» Exercise goal
Across the entries below, how many lines include "center"? Give the number and nothing else.

Segment Start: Data under study

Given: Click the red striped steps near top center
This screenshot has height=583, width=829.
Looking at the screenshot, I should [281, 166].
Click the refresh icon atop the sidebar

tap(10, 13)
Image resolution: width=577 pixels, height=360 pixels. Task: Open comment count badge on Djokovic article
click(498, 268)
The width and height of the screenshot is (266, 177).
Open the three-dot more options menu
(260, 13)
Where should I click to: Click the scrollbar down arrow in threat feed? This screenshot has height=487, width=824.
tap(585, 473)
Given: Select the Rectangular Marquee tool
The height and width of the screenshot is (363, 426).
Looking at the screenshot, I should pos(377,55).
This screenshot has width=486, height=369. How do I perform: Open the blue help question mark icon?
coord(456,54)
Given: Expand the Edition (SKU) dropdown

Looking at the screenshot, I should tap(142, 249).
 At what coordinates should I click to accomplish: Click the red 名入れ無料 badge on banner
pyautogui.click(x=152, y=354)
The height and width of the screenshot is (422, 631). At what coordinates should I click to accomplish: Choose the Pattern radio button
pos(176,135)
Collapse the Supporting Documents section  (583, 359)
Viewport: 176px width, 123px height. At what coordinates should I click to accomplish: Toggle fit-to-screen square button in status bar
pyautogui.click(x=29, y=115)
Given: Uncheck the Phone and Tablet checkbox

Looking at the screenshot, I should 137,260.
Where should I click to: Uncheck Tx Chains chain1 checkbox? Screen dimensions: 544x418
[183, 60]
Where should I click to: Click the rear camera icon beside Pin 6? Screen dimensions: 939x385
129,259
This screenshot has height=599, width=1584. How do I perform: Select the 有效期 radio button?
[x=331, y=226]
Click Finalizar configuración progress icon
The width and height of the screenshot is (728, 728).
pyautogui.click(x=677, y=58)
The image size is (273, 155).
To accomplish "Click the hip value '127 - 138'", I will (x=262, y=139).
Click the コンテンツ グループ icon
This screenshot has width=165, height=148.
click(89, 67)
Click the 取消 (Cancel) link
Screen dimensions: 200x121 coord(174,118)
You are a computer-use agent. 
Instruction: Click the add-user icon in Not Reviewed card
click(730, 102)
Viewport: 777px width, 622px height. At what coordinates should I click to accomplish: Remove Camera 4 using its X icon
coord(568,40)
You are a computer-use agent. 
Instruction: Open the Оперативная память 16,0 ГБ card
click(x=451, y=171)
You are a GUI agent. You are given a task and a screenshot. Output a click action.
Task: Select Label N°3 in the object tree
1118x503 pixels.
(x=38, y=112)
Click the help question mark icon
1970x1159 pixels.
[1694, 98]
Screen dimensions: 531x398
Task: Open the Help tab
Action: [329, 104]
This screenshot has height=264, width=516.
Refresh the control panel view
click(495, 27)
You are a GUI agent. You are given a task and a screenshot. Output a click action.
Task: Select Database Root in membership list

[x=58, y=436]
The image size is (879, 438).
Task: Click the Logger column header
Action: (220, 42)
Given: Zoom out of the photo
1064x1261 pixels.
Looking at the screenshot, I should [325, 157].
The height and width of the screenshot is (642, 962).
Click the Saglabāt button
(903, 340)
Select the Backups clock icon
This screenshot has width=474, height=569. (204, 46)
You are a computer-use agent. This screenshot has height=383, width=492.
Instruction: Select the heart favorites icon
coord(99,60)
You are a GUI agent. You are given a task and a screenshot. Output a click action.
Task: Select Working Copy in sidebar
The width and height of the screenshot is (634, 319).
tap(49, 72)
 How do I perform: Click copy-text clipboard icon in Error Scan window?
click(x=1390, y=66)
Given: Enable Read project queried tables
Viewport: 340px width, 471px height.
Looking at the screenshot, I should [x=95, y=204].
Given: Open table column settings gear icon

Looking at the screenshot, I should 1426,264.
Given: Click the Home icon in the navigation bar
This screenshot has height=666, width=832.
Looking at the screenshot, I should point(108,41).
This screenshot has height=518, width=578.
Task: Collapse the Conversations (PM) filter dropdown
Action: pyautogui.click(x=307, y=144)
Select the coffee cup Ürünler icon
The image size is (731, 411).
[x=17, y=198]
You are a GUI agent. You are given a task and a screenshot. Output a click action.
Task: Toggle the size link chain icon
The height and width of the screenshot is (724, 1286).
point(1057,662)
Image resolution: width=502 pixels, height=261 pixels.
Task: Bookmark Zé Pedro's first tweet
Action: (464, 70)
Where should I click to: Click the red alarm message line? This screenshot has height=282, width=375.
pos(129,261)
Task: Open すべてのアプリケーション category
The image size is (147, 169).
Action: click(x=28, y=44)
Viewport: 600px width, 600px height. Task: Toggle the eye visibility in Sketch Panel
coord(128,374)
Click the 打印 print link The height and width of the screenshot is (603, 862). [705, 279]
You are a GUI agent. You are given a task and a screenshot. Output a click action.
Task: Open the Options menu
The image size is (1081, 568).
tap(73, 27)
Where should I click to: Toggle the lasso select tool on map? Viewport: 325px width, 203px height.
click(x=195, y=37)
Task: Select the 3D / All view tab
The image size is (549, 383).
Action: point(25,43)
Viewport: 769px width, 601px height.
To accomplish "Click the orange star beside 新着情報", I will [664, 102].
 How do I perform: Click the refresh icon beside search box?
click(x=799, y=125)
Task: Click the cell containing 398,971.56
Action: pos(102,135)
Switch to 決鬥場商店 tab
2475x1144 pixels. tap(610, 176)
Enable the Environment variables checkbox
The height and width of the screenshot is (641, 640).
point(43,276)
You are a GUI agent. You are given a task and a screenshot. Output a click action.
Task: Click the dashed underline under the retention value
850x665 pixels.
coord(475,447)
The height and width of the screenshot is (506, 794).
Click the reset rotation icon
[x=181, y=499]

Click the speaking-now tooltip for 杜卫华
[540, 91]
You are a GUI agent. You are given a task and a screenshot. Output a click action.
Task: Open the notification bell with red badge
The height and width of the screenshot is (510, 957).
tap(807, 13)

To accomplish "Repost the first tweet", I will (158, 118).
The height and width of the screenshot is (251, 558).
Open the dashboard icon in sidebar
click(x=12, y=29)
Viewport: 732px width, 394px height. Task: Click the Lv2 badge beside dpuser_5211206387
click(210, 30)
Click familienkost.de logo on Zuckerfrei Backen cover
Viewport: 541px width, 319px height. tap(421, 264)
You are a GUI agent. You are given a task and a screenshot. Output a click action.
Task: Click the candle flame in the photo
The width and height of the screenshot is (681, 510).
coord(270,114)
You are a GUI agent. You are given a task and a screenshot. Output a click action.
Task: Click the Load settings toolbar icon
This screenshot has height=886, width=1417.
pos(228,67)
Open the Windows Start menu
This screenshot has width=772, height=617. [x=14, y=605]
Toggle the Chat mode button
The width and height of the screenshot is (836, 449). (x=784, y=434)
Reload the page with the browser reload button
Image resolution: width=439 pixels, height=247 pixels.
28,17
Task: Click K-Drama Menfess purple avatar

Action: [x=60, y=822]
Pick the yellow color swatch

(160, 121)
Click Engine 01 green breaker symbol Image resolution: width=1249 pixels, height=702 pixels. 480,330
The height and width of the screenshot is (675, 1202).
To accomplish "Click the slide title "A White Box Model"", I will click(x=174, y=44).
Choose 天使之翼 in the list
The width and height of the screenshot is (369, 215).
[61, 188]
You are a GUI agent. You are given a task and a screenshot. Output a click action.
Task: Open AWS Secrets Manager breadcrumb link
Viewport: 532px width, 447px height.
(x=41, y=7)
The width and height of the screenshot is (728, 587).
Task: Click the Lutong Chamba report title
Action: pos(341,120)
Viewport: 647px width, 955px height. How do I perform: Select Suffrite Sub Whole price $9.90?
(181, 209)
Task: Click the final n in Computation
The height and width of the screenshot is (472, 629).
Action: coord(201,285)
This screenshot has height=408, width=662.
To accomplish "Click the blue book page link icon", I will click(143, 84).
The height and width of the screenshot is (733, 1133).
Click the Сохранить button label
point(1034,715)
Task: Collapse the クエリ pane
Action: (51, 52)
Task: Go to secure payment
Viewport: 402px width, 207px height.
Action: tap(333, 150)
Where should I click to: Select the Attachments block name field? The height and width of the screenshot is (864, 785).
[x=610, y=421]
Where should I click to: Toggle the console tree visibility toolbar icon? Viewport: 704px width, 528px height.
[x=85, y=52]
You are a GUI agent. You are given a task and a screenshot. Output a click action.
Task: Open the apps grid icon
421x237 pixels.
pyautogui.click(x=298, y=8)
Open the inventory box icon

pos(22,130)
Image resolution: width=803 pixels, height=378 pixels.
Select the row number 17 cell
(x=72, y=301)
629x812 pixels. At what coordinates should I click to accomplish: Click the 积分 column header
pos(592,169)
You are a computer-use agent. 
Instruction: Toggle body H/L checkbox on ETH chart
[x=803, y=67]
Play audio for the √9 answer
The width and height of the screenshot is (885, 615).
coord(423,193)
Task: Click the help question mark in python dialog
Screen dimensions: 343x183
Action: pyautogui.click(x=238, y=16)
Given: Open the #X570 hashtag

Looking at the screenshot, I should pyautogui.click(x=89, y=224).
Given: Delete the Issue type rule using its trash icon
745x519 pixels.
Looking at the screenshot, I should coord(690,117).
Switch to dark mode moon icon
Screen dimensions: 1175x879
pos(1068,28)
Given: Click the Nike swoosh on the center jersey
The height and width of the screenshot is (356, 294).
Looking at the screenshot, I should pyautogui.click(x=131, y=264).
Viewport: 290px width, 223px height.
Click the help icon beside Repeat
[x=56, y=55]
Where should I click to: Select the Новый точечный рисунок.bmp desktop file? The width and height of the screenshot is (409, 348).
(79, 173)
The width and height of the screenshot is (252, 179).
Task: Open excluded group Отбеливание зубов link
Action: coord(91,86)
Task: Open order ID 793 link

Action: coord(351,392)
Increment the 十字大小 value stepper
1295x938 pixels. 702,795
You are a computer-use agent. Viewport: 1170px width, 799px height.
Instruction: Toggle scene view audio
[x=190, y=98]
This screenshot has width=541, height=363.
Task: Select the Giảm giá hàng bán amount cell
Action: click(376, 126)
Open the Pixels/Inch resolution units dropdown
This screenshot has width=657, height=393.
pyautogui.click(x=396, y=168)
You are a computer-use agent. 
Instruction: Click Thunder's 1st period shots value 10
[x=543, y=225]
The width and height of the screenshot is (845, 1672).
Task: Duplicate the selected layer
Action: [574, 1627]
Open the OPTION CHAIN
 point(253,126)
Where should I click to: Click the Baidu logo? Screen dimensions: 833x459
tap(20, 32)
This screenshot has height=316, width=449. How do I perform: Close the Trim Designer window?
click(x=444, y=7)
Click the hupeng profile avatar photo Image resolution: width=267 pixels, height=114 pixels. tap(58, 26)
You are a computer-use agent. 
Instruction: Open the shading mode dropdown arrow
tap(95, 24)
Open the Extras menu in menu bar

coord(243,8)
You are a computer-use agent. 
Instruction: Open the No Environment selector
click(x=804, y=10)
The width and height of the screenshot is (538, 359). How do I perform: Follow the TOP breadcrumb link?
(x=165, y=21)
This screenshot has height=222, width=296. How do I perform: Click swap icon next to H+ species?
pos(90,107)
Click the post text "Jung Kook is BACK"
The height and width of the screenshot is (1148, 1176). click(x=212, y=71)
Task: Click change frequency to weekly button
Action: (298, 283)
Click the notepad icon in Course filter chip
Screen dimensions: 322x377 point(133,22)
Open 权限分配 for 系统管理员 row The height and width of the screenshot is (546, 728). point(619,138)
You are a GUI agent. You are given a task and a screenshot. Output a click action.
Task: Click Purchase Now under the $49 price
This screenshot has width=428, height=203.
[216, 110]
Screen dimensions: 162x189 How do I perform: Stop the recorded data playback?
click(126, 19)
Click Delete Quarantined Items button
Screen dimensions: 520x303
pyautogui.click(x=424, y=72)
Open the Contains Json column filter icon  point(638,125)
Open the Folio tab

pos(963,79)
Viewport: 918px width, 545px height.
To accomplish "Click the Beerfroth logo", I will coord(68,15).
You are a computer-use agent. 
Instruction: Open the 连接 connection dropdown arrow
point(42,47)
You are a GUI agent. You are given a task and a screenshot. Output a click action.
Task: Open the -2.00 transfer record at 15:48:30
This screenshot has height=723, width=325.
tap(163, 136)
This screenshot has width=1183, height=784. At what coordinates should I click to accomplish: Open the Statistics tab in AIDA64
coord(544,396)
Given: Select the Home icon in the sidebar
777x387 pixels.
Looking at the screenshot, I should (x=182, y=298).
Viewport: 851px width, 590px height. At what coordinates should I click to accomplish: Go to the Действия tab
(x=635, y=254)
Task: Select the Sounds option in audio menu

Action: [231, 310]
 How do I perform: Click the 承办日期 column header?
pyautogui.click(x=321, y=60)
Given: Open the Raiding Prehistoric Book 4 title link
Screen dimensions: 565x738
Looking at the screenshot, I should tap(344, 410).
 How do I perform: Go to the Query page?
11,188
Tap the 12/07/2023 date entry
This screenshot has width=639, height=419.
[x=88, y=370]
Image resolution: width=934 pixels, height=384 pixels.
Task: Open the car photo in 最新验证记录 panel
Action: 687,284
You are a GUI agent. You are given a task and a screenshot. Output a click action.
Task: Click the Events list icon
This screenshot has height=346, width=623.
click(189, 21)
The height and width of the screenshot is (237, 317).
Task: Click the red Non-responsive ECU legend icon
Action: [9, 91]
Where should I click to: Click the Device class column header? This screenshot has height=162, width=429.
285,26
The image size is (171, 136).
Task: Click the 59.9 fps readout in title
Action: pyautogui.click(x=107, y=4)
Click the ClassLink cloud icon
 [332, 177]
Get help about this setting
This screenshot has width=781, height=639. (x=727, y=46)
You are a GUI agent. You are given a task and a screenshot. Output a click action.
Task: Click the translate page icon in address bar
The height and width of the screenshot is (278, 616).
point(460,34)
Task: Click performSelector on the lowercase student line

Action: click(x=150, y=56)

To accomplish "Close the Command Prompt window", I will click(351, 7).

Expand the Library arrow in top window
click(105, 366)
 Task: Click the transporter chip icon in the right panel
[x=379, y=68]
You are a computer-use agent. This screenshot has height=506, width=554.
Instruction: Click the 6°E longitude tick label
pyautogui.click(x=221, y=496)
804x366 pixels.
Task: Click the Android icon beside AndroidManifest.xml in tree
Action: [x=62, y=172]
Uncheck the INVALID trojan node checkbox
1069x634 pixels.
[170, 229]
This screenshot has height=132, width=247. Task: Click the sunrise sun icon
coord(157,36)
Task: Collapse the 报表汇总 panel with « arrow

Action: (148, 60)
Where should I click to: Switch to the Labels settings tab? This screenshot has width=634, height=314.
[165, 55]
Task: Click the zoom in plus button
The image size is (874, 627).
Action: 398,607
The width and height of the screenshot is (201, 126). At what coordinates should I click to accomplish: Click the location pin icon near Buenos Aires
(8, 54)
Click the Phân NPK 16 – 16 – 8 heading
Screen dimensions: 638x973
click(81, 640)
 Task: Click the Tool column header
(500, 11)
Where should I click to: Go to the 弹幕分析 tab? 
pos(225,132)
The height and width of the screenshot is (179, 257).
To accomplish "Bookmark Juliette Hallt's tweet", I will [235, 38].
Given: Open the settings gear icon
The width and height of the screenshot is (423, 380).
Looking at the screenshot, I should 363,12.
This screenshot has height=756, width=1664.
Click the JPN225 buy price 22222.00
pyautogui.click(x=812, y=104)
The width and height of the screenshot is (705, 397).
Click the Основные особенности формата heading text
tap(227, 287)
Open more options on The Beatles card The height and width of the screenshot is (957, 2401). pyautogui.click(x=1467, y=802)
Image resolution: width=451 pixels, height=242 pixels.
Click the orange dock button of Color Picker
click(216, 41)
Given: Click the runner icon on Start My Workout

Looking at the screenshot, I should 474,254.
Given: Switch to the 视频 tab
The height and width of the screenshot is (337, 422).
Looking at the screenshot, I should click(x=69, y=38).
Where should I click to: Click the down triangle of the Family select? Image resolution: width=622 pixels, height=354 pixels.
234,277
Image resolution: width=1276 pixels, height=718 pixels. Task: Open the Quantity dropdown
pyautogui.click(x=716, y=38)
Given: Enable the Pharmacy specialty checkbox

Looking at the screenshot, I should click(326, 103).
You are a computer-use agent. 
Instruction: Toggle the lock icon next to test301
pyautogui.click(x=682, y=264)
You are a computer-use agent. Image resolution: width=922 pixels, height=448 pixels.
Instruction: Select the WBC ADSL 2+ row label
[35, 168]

Segment End: Data under study

» Your response
2